*DESCRIPTION OF THE TASK*.
For the material below, output exactly the span from the line with "Real Betis vs Valencia | (42, 2264)" to the line with "[button] (872, 36)", including both, and nothing besides.

*SOURCE MATERIAL*.
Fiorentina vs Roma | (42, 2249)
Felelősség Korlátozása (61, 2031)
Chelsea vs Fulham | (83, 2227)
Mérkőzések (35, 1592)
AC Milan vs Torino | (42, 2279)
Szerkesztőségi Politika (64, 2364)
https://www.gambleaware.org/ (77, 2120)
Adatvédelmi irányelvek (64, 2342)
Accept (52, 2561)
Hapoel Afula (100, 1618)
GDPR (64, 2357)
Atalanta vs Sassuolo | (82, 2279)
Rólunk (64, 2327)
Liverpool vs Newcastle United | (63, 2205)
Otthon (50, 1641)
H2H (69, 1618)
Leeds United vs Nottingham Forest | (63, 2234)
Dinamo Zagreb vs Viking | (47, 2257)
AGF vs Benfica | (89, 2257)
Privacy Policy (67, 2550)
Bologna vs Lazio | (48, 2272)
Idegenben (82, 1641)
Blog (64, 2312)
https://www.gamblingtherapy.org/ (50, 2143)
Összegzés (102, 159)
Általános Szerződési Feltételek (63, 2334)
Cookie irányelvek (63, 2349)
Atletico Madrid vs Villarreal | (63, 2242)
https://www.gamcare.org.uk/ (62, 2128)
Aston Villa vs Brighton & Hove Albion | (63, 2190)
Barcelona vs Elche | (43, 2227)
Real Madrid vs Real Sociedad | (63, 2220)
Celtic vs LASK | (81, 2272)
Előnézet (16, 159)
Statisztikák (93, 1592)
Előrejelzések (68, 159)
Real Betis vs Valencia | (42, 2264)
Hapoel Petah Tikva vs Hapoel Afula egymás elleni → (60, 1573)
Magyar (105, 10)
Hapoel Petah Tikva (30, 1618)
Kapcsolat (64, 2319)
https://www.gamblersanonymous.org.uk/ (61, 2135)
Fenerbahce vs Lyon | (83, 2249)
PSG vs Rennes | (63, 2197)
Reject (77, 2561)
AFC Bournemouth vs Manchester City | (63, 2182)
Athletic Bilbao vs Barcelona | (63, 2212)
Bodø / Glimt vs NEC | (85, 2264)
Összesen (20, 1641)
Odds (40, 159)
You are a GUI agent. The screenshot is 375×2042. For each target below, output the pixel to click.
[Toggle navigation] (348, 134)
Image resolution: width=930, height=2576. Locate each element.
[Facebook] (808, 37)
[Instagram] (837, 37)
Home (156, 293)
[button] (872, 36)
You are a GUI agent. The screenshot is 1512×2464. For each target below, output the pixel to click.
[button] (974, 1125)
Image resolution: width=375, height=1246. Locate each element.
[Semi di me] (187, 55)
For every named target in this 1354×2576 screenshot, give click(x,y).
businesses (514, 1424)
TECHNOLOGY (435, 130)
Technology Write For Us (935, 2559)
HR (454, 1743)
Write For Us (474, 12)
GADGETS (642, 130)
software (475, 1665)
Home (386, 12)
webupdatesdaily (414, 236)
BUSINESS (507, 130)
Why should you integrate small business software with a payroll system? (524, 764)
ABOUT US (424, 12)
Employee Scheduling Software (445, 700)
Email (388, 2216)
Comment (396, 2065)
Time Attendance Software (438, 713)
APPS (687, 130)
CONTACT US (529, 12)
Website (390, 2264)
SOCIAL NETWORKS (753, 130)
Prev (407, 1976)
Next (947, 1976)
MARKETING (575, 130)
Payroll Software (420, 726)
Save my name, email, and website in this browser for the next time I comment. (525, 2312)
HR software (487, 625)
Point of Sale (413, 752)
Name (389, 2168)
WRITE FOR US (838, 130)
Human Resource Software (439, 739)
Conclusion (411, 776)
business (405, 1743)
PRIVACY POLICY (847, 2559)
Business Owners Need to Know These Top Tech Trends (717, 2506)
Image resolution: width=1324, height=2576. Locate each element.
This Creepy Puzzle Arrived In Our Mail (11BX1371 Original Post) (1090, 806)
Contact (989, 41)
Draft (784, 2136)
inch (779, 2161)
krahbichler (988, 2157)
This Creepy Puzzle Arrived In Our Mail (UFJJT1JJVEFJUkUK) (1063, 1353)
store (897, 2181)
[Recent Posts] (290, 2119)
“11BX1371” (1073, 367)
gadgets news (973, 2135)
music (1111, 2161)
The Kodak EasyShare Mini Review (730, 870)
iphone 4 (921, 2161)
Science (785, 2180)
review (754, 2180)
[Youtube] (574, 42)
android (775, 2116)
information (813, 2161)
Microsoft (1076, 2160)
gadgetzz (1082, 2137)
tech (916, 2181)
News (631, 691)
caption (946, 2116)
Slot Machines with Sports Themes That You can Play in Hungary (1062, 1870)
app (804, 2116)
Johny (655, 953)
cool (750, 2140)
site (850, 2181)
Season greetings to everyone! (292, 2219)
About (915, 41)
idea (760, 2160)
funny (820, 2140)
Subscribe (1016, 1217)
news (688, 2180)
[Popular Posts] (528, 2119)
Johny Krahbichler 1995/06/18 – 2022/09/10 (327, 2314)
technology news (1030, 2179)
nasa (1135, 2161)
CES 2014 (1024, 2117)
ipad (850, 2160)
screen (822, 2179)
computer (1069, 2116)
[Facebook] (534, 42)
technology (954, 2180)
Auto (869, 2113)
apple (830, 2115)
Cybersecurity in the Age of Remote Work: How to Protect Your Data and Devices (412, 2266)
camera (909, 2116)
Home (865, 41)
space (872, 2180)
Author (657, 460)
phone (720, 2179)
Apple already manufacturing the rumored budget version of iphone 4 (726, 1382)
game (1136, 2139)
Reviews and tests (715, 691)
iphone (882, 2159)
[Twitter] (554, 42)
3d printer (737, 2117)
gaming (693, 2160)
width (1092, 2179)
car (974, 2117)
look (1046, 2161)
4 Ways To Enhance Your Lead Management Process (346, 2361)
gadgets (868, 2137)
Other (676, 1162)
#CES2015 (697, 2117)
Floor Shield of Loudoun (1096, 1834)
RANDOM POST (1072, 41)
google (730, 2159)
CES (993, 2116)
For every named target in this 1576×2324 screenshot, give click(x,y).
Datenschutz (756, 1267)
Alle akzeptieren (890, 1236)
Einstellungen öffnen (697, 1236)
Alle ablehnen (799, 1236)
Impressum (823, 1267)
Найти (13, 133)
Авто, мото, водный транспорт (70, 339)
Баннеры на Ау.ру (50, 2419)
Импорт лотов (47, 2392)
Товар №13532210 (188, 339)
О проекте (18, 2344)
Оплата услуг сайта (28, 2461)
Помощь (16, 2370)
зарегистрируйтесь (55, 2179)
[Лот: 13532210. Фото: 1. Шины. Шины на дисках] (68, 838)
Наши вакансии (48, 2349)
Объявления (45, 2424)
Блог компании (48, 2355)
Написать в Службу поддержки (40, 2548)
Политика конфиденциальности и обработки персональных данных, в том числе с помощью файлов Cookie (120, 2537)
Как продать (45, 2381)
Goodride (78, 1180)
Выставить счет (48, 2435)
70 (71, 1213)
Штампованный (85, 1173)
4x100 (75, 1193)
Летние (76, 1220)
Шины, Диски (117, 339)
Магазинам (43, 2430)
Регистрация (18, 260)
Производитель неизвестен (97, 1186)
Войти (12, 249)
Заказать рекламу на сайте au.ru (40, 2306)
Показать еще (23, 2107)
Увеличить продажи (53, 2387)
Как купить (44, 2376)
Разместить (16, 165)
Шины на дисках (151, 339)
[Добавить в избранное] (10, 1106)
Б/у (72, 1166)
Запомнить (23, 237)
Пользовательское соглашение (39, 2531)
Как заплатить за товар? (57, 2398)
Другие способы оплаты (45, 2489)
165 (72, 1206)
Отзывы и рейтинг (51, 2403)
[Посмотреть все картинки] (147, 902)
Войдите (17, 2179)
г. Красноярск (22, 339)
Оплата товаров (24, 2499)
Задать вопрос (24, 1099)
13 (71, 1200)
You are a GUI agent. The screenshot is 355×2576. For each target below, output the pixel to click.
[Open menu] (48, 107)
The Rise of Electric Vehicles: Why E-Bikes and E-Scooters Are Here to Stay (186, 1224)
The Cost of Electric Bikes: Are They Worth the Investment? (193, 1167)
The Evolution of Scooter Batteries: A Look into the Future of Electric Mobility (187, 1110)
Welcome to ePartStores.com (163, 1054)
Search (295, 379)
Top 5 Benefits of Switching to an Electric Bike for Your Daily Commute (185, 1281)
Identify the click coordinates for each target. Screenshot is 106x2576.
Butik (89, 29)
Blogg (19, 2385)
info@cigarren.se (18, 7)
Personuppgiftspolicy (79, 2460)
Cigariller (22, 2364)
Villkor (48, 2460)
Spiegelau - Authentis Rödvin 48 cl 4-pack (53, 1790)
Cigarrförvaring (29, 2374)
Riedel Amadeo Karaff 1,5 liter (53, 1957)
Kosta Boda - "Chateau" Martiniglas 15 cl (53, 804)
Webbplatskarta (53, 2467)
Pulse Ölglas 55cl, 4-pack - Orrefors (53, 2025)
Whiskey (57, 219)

*RESPONSE FOR THIS EXERCISE*.
Real Betis vs Valencia | (42, 2264)
Hapoel Petah Tikva vs Hapoel Afula egymás elleni → (60, 1573)
Magyar (105, 10)
Hapoel Petah Tikva (30, 1618)
Kapcsolat (64, 2319)
https://www.gamblersanonymous.org.uk/ (61, 2135)
Fenerbahce vs Lyon | (83, 2249)
PSG vs Rennes | (63, 2197)
Reject (77, 2561)
AFC Bournemouth vs Manchester City | (63, 2182)
Athletic Bilbao vs Barcelona | (63, 2212)
Bodø / Glimt vs NEC | (85, 2264)
Összesen (20, 1641)
Odds (40, 159)
You are a GUI agent. The screenshot is 375×2042. For each target below, output the pixel to click.
[Toggle navigation] (348, 134)
Image resolution: width=930, height=2576. Locate each element.
[Facebook] (808, 37)
[Instagram] (837, 37)
Home (156, 293)
[button] (872, 36)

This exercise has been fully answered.